Wednesday, February 22, 2006

Where would you go to look up Djibouti?

Sorry, there are so many jokes that can be made with Djibouti, it's really an endless supply.

OK, now that that's out of the way, I realize I have been absent from the blogging community for 9 days, and for that I apologize. It couldn't be helped. Actually, that's a lie, I'm just lazy.

But now I'm at work, listening to Copeland's "Beneath Medicine Tree", and I should be studying for my Jesus in the Gospels and Film final tomorrow night. So I figured this is a perfect time to post.

I've got 10 days until I'm in Florida for spring break, and that is ridiculous to think about. I mean, seriously, I have so much homework to do between now and next Thursday night, it's just wrong. So very wrong. I keep feeling like I should always be working on some paper or studying for some test, and then I realize that I should be, but instead I'm listening to MuteMath and playing Sudoku or watching season 3 of Alias.

I hate when I have to contemplate unknowns. And as much as I should tell people what I'm thinking, I'm always annoyed when they ask. And then I lie or forget the things I'm spending the most time thinking about. There are so many times when I just want to say something and I subconcsiously switch to boring/uneventful self and the moment passes. Frick.

I feel like there are all these things I'm supposed to do and go to this weekend, and then I can't remember most of them. I hate that.

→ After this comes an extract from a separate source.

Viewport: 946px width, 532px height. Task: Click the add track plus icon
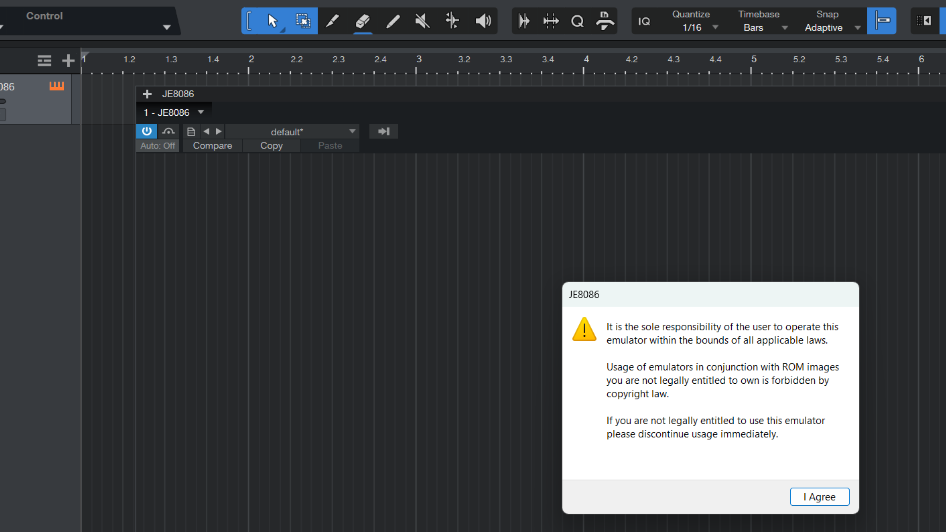pyautogui.click(x=68, y=61)
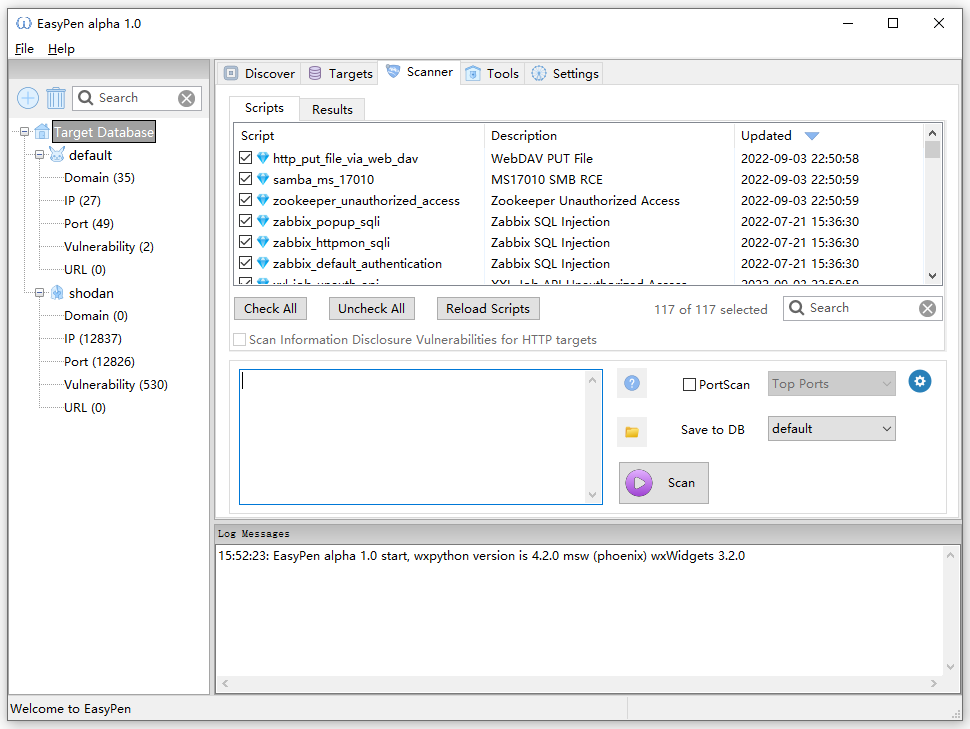Click the add target plus icon

pos(27,97)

So much hate in one post? I must be a terrible person. Here, to balance it out, I'm including an article from the Belmont Vision school newspaper. The paper generally gets some decent article ideas, but the writing is less than stellar, so I was pleasantly surprised to see this piece in the most recent issue. Enjoy!

Are you looking for love in all the wrong mammals?

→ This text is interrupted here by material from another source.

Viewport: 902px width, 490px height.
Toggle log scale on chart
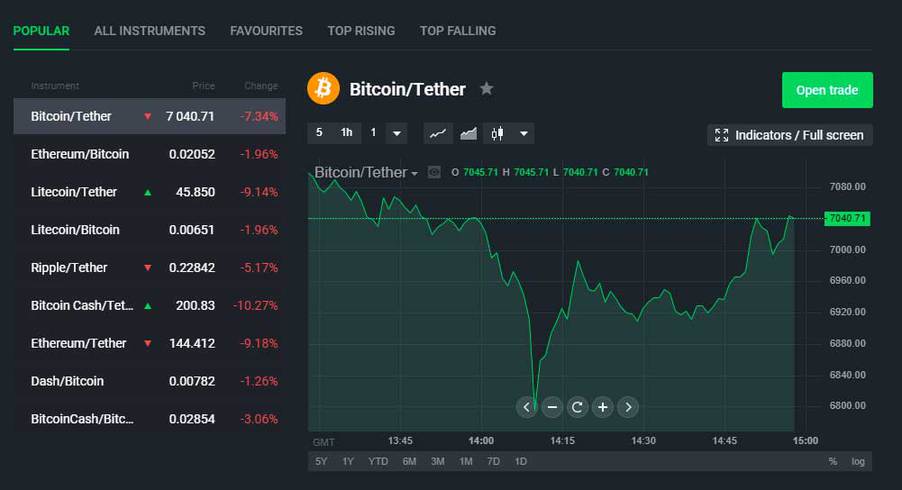tap(858, 461)
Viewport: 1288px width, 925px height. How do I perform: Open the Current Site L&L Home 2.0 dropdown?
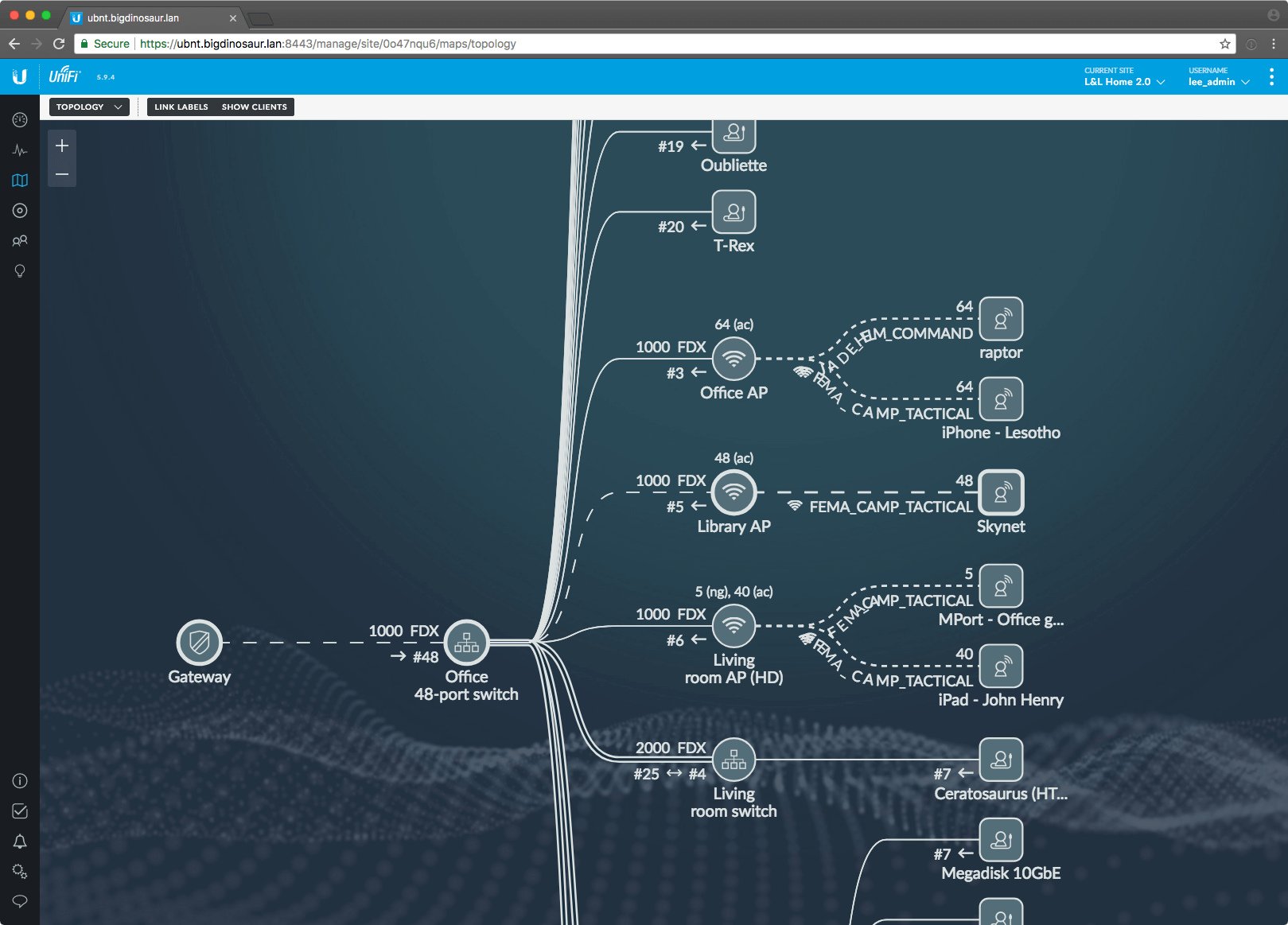tap(1123, 82)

The fervor of Valentine’s Day has faded some. The flowers have begun to wilt, the candy has gone a little stale and our wallets are slightly thinner. But one fact remains: love is not a badger.

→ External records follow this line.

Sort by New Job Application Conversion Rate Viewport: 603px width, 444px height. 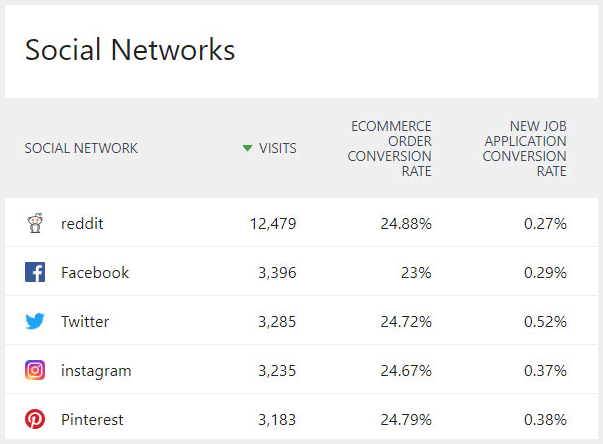(524, 149)
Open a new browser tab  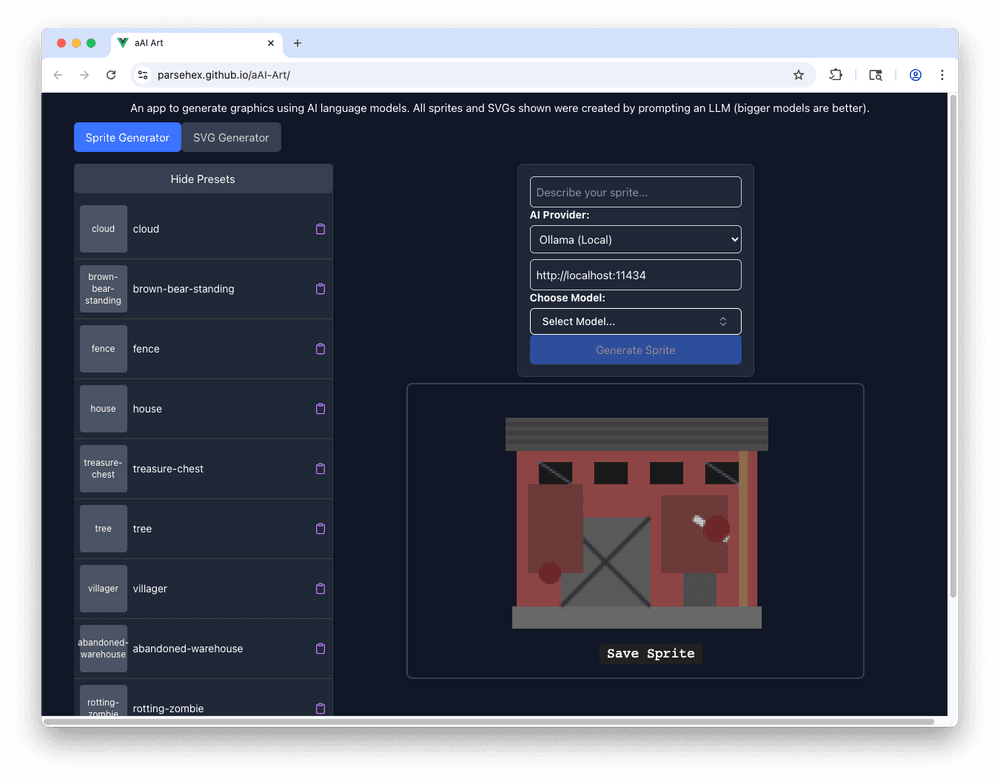pyautogui.click(x=297, y=43)
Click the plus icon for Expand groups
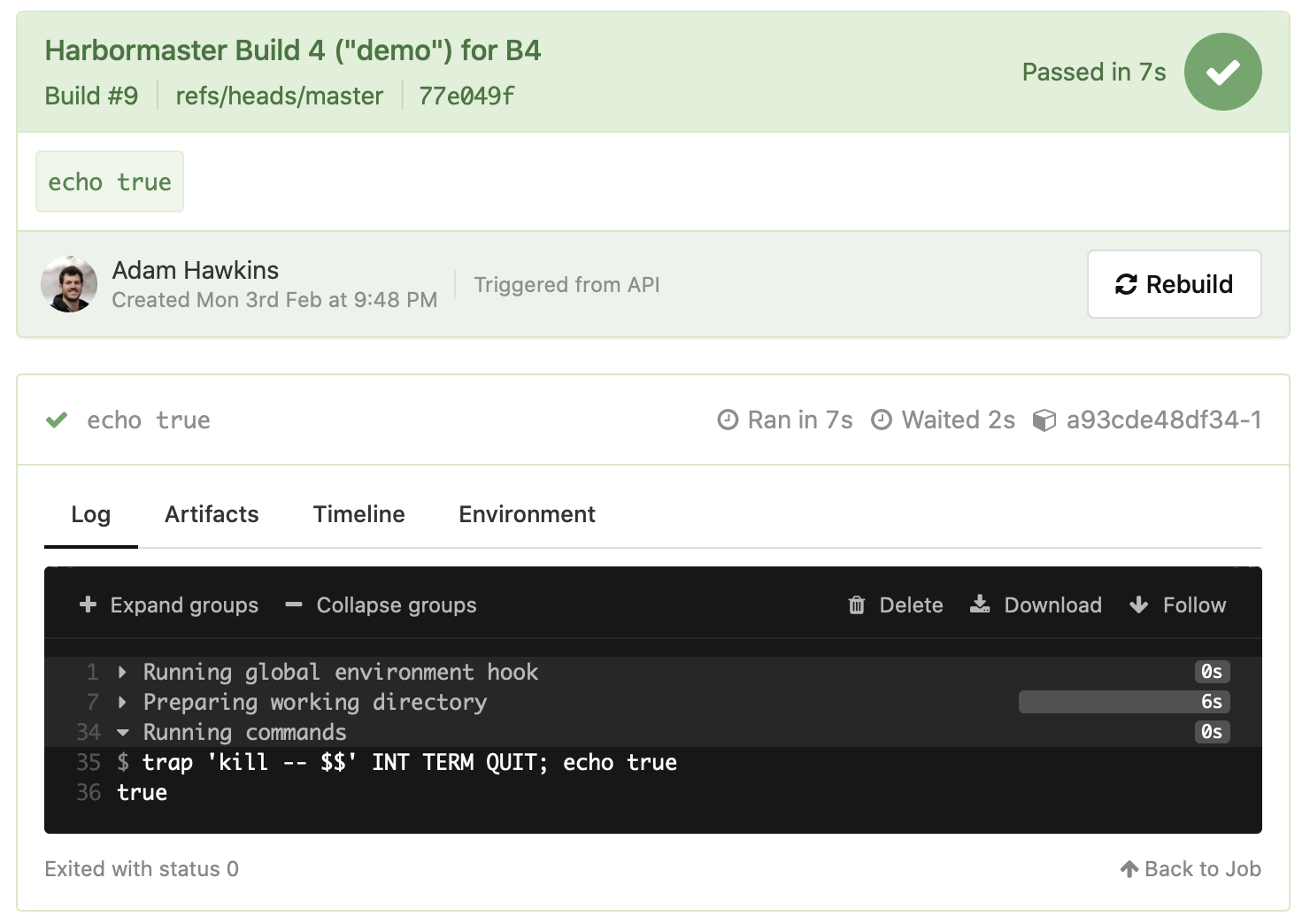The height and width of the screenshot is (924, 1310). tap(88, 605)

Initially this might seem to be an obvious enough proposition. After all, love is not a mammal, nor does love make a habit of dining on earthworms. Wisconsin does not have a prominent university whose mascot is love, and people certainly do not daydream about falling in badger. Someone possessing a more abstract mind than mine might be persuaded to point out some similarities, but, at least for now, we will assume that the differences outweigh the commonalities.

Badgers do not take kindly to being poked. I encourage you to fashion yourself a stout walking stick and go searching the hills and forests of America looking for a badger. I don’t care how tired he is when you come upon him, if you take that staff and give him an enthusiastic jab in the side, he will respond. I do not say this as an expert on badger behavior, but as a person who knows that most things with claws don’t take kindly to being prodded. When that perturbed creature realizes that you are on the other end of the stick, I can only hope that you are wearing chain mail.

Love, on the other hand, is not so responsive. Whack it with a cane, shout at it, shower it with gifts, and still it might ignore you.

Badgers can also be put in cages. This tragedy is a grievous distinction, but true nonetheless. If, after you have sufficiently irritated the animal with your badger-poking device, you have on hand a metal enclosure and very good reflexes, you could feasibly catch him.

He probably won’t be happy about this. If you keep him in there long enough, he might grow depressed and cease eating, waste away from a majestic specimen of nature to a shadow of his former self. You might even earn the unmitigated wrath of this column’s readership, you badger-trapping rascal.

But, try as he might, that poor creature will not dissipate and slip through the bars. If there’s a badger in there when the sun goes down, it will not be a pear tree when the sun comes up.

Not so with love. If you can even trick it into your box in the first place, it may well slip away once it realizes what has happened. And if you cage it up too long, it may transform into something else entirely.

Now that you’ve hiked through miles of dense underbrush to find a badger, nudged him soundly, and trapped him in a cage, there’s only one thing left to do: wrestle him. Gird up your loins, open the door and do your best to pin that irate beast to the ground.

Perhaps you are detecting a hint of absurdity here.

Badger wrestling? Have I taken you on this convoluted second person journey only to end with badger wrestling? That is probably the single most ridiculous thing you (or I) have ever heard. Lost in the middle of a forest, searching for a creature you aren’t even certain of finding, only to take any necessary measure to gain its attention so that you can attempt to hold it down for a 10- count, after which you will presumably evacuate the premises as quickly as possible to save yourself from being scratched to pieces?

It’s preposterous. If you tell anyone, they’ll think that you’re completely out of your mind.

And that, my friends, is why love might just be a little like badger wrestling.